Exercise aim: The answer must be an exact copy of the lines from the one containing "Task: Toggle Expert Advisors on the toolbar" through the last line of the records, with no pictures.
*** Begin section ***
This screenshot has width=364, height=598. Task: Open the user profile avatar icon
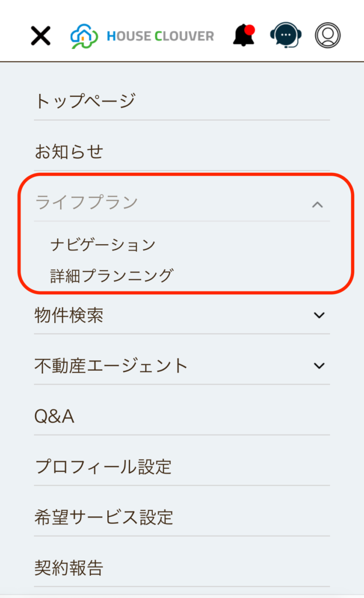pyautogui.click(x=327, y=35)
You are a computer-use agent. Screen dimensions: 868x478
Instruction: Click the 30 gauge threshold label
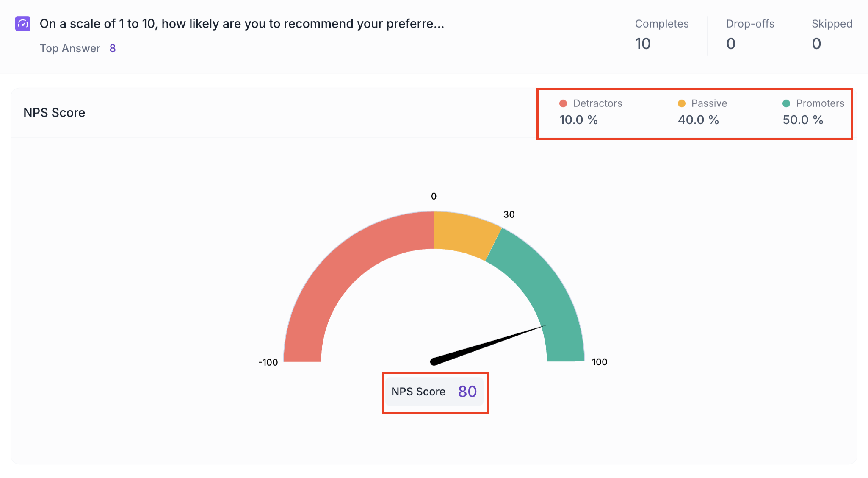tap(509, 214)
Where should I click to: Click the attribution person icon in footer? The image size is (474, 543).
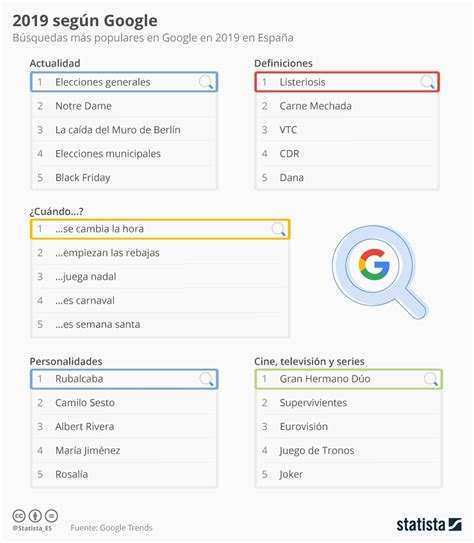point(35,516)
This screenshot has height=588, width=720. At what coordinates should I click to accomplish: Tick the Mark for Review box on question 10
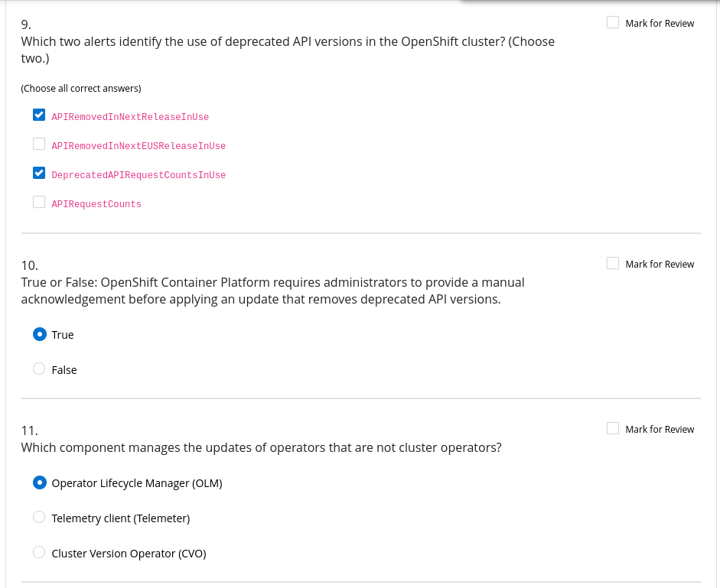pos(613,264)

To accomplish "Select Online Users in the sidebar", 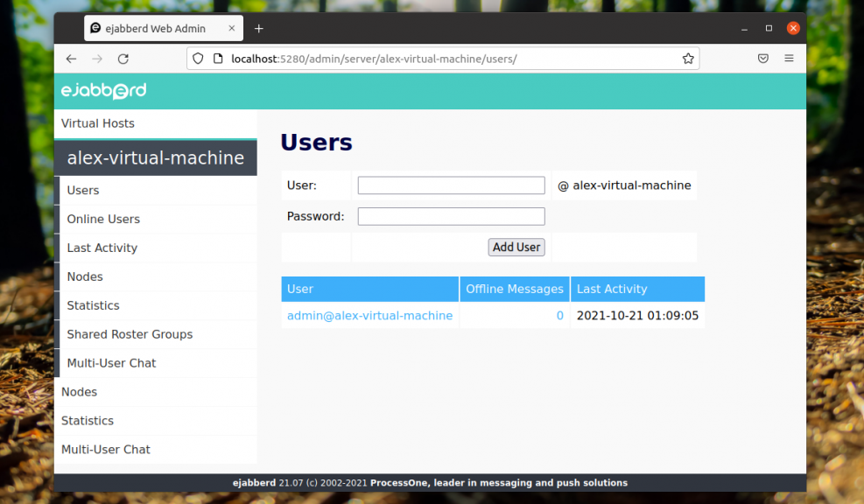I will click(103, 220).
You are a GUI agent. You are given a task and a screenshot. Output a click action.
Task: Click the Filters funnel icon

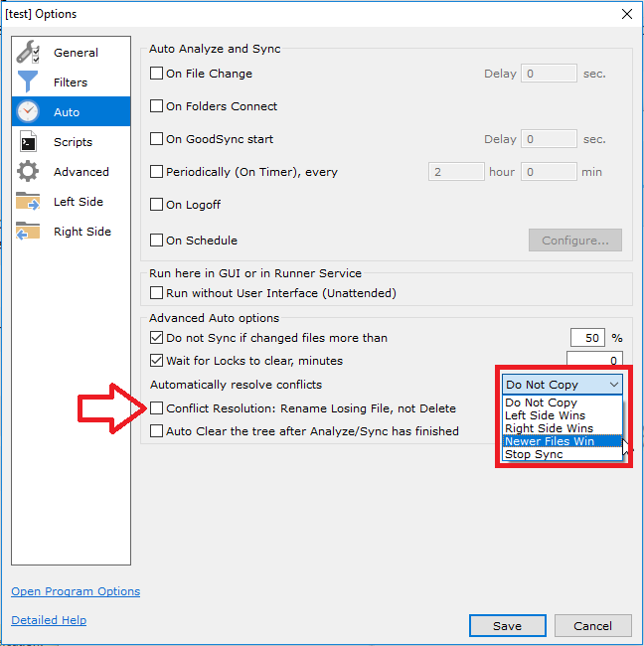coord(28,82)
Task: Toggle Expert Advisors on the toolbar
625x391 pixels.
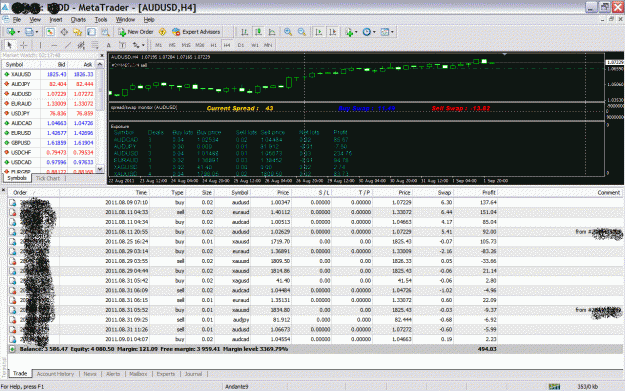Action: (x=196, y=32)
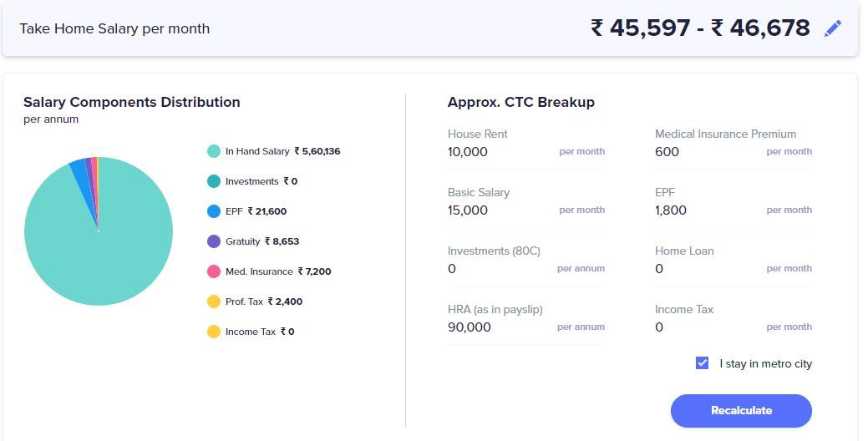Click the Home Loan input field
Screen dimensions: 868x441
click(x=707, y=269)
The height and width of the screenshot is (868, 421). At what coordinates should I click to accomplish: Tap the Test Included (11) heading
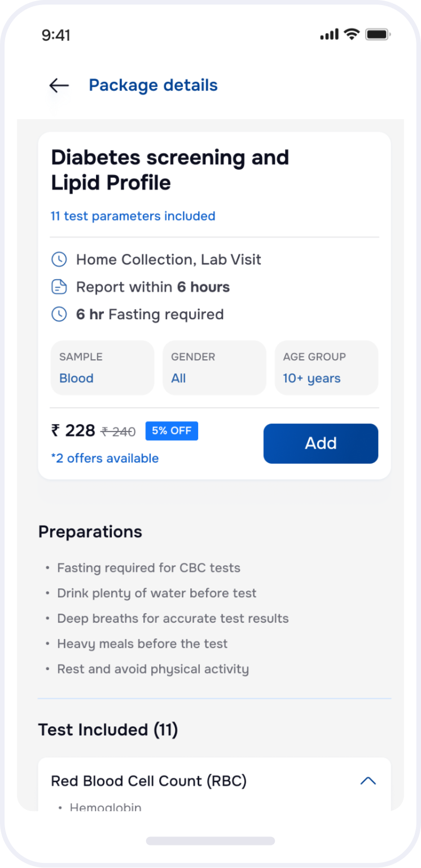pyautogui.click(x=108, y=730)
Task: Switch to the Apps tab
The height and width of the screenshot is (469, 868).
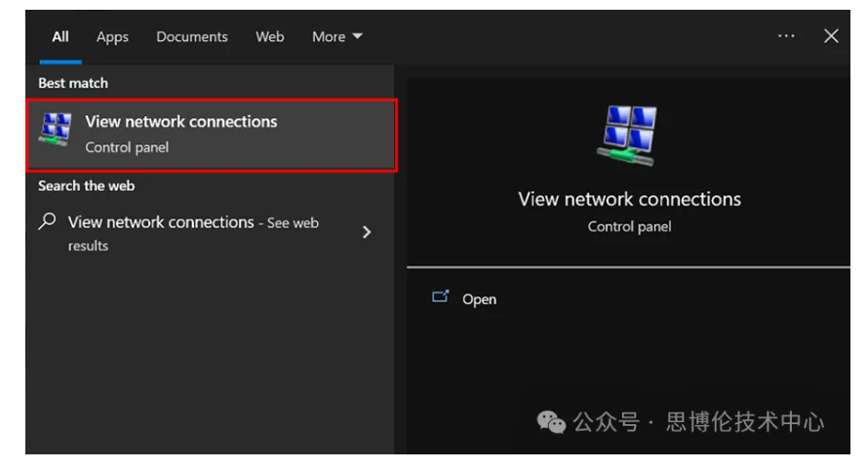Action: click(x=112, y=36)
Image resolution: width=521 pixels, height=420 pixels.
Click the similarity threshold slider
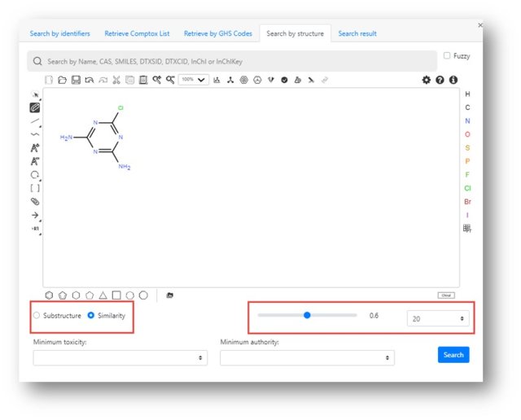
*** End section ***
The answer:
Task: Toggle Expert Advisors on the toolbar
625x391 pixels.
Action: (x=196, y=32)
Click the Home Loan input field
Screen dimensions: 868x441
click(x=707, y=269)
The height and width of the screenshot is (868, 421). At what coordinates should I click to accomplish: Tap the Test Included (11) heading
pyautogui.click(x=108, y=730)
Task: Switch to the Apps tab
The height and width of the screenshot is (469, 868).
Action: click(x=112, y=36)
Image resolution: width=521 pixels, height=420 pixels.
Click the similarity threshold slider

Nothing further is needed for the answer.